Le promeneur s'arrête, curieux, émerveillé.
Le talent de l'artiste a séduit l'arc-en-ciel
Pour poser sur la toile la couleur et le miel.
Dans le bleu de son ciel se baignent les oiseaux,
Cris joyeux, cris d'enfants qui se mouillent au ruisseau.
Sur les hauts horizons, le vent glisse l'archet,
Notes en vert, notes en bleu, il déchiffre Bizet.
Plus loin, vers le torrent, c'est le chant des grillons.
Le vert, le noir, le jaune se mêlent au vermillon.
Et la douce espacette qui parle au bourdon,
c'est du blanc, c'est du rose, mêlés à d'autres
tons.
Sur un lit de verdure, un soleil s'est couché.
Et l'amant passionné que la que a chassé,
A oublié sa cape, ses ors et ses rubis,
Sur des épis de blé qui se penchent alanguis.
Serties dans cet écrin, des maisons
vénérables
S'agglutinent en conseil et parlent d'un autre âge.
Leurs ventres sonnent creux, on les a désertés.
Le chant de leurs lézardes est un Miséréré.
Le chemin de l'église, tissé
de cheveux blancs,
Amène à la prière dévots et pénitents.
Là, c'est le cimetière ou dorment les printemps,
Où l'âme de l'artiste alterne en noir et blanc.

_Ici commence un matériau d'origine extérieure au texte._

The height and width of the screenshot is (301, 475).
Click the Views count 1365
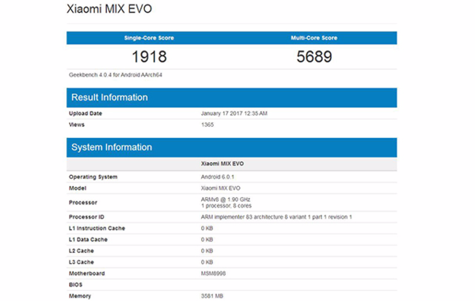(207, 124)
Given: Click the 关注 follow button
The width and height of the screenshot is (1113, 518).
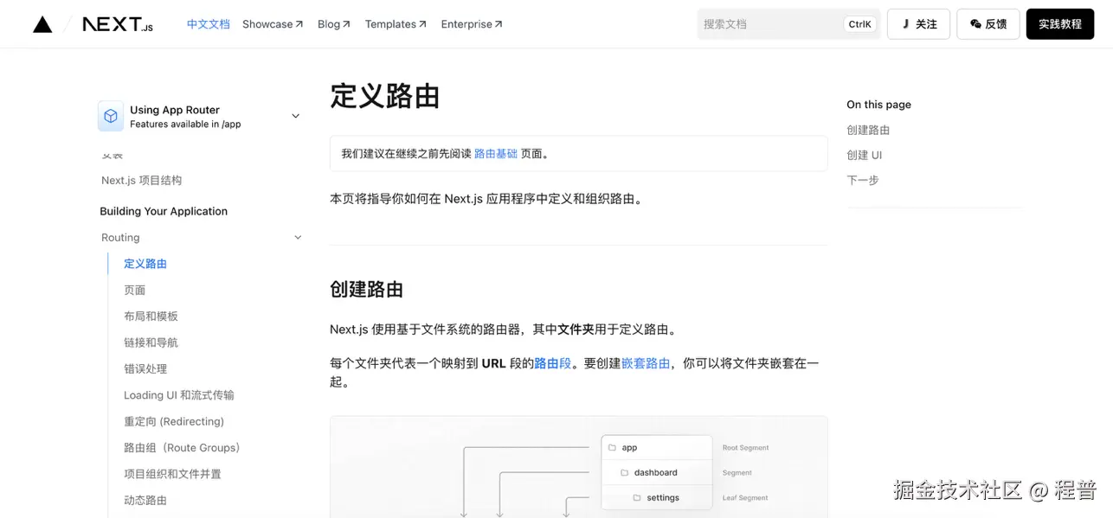Looking at the screenshot, I should pos(918,23).
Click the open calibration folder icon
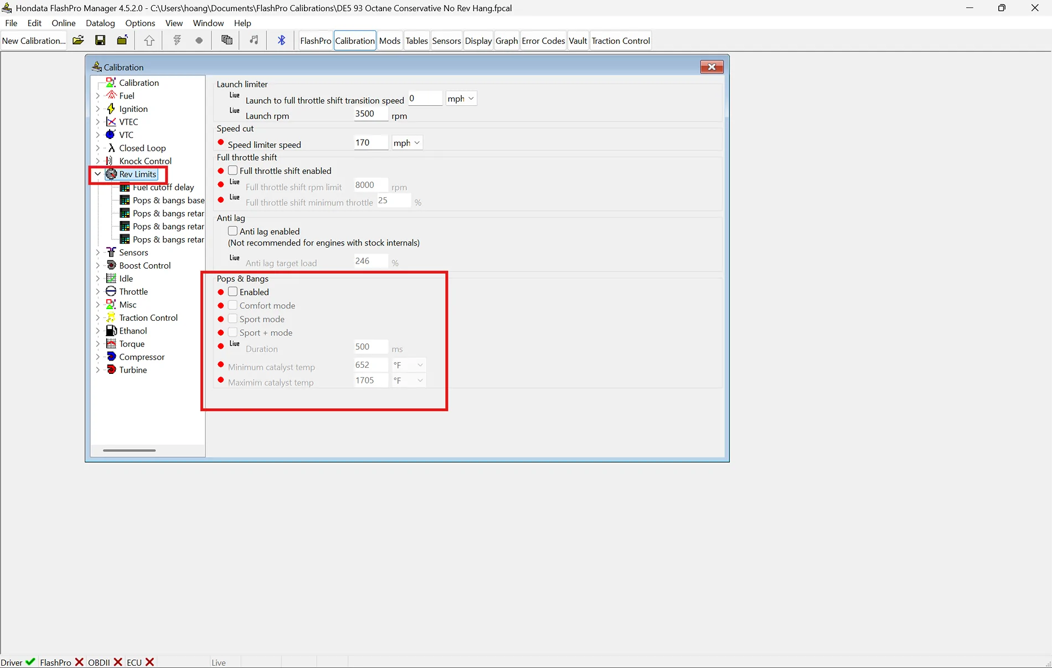This screenshot has width=1052, height=668. click(x=78, y=40)
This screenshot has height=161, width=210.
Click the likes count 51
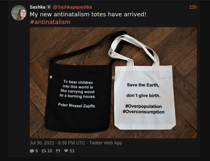[x=72, y=151]
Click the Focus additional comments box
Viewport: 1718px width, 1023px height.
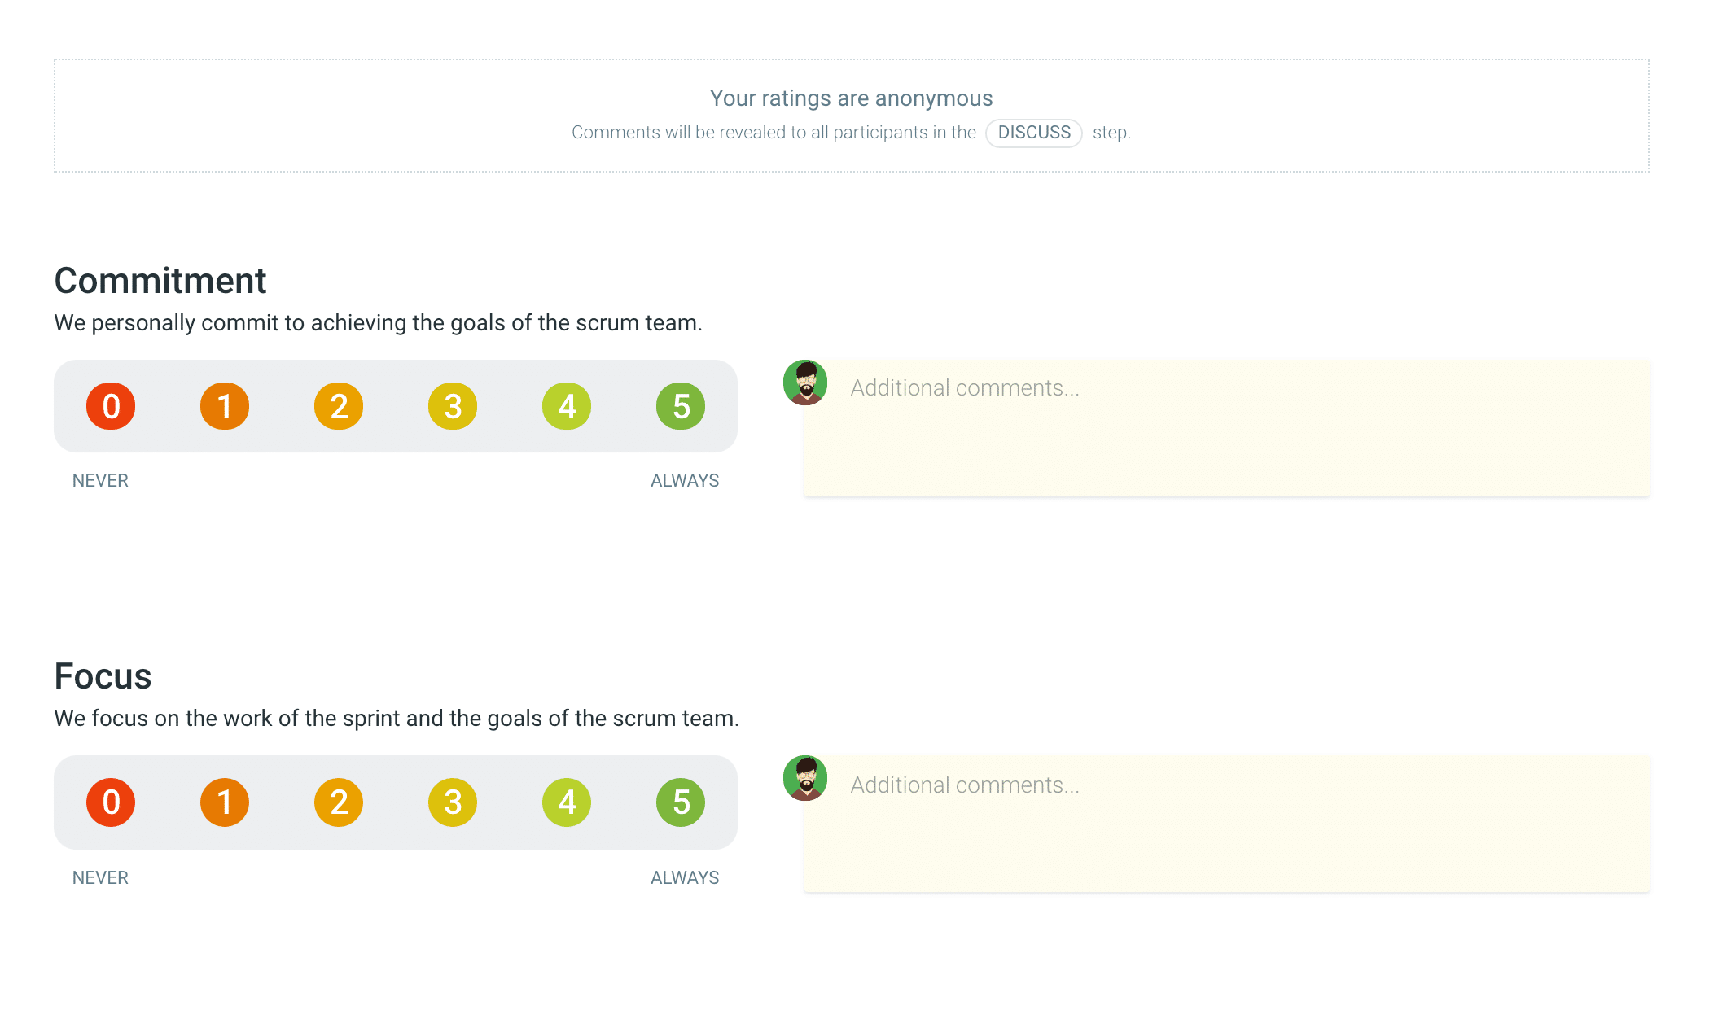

Soudain les bruns s'étalent, coiffés
de chapeaux gris.
C'est des granges malades qui tombent dans l'oubli.
A chaque année qui passe elles perdent un ami,
Le voisin du même âge à qui elles ont tout dit.

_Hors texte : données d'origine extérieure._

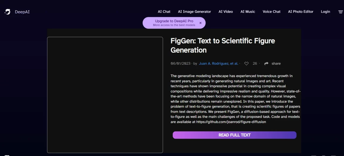The width and height of the screenshot is (344, 156).
Task: Select AI Video in the top navigation
Action: point(225,12)
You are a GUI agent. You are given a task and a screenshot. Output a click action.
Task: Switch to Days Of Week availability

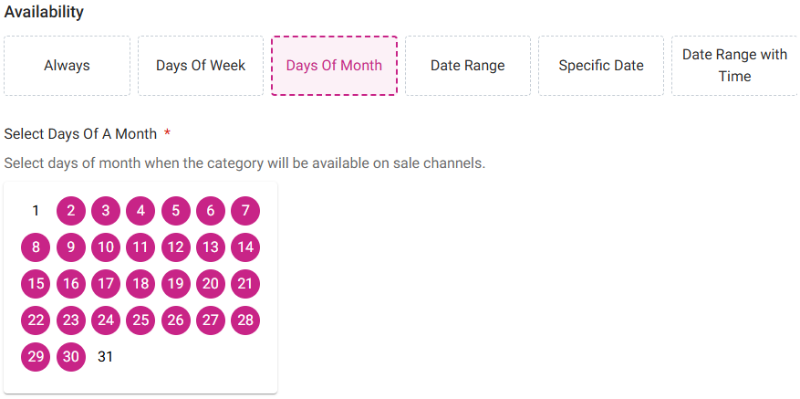201,66
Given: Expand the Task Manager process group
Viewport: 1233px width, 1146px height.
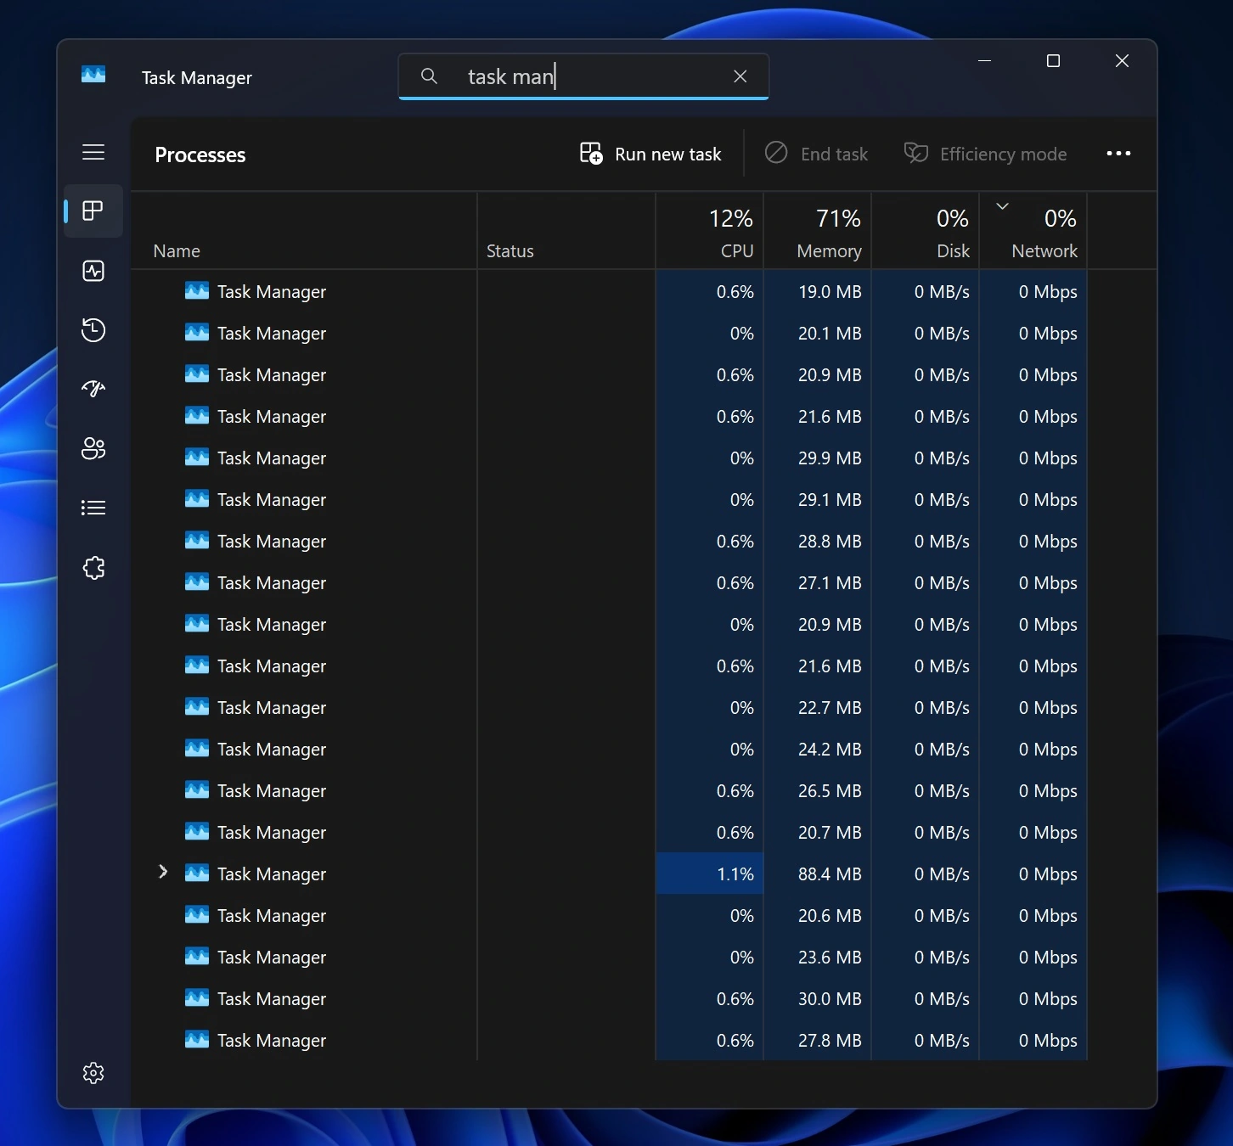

Mais là, dans la venelle, le vieux four
est heureux.
Dehors sous le lilas, des enfants jouent entre eux.
Le baiser de la flamme sur la voûte noircie,
Brisant le sortilège l'a tiré de sa nuit.
Contre sa joue brûlante, il sent le doux
toucher
De ces pains que l'on range et qu'il faudra dorer.

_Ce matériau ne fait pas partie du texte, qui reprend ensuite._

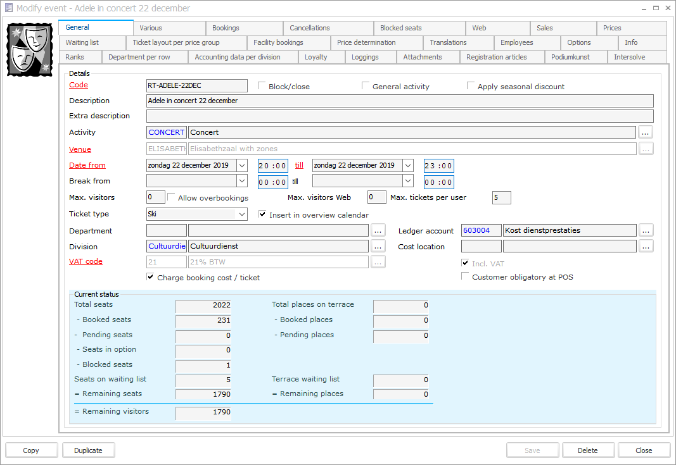Open Cost location lookup ellipsis button

645,246
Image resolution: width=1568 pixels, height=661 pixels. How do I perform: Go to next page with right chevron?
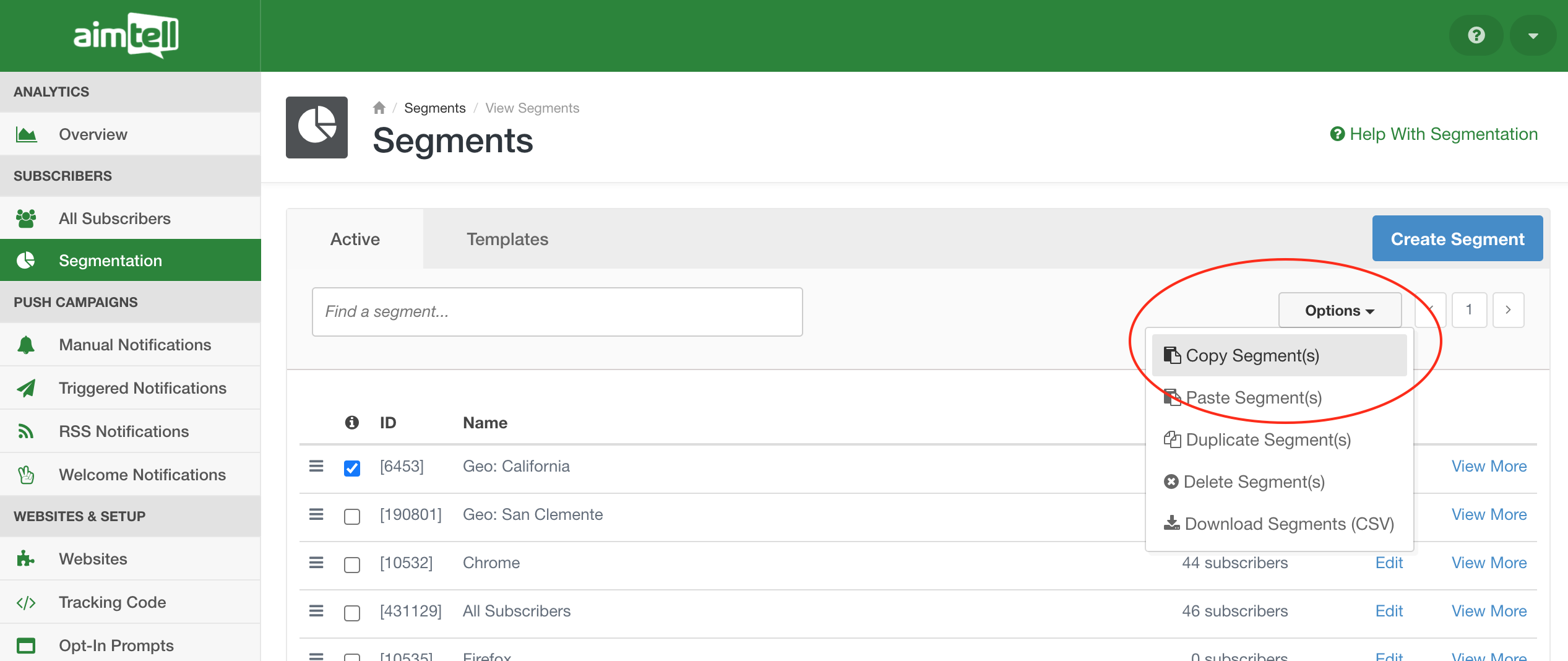[1508, 310]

Enfanter à son âge, il n'osait espérer
Tout comme Elisabeth, il est émerveillé
Venez tous à Vollèges, soyez
les bienvenus!
S'écrie le vieux four, tout tremblant, tout ému.
Pour vous j'exhalerai, du fonds de mes entrailles,
Les parfums les plus doux pour vous faire ripailles.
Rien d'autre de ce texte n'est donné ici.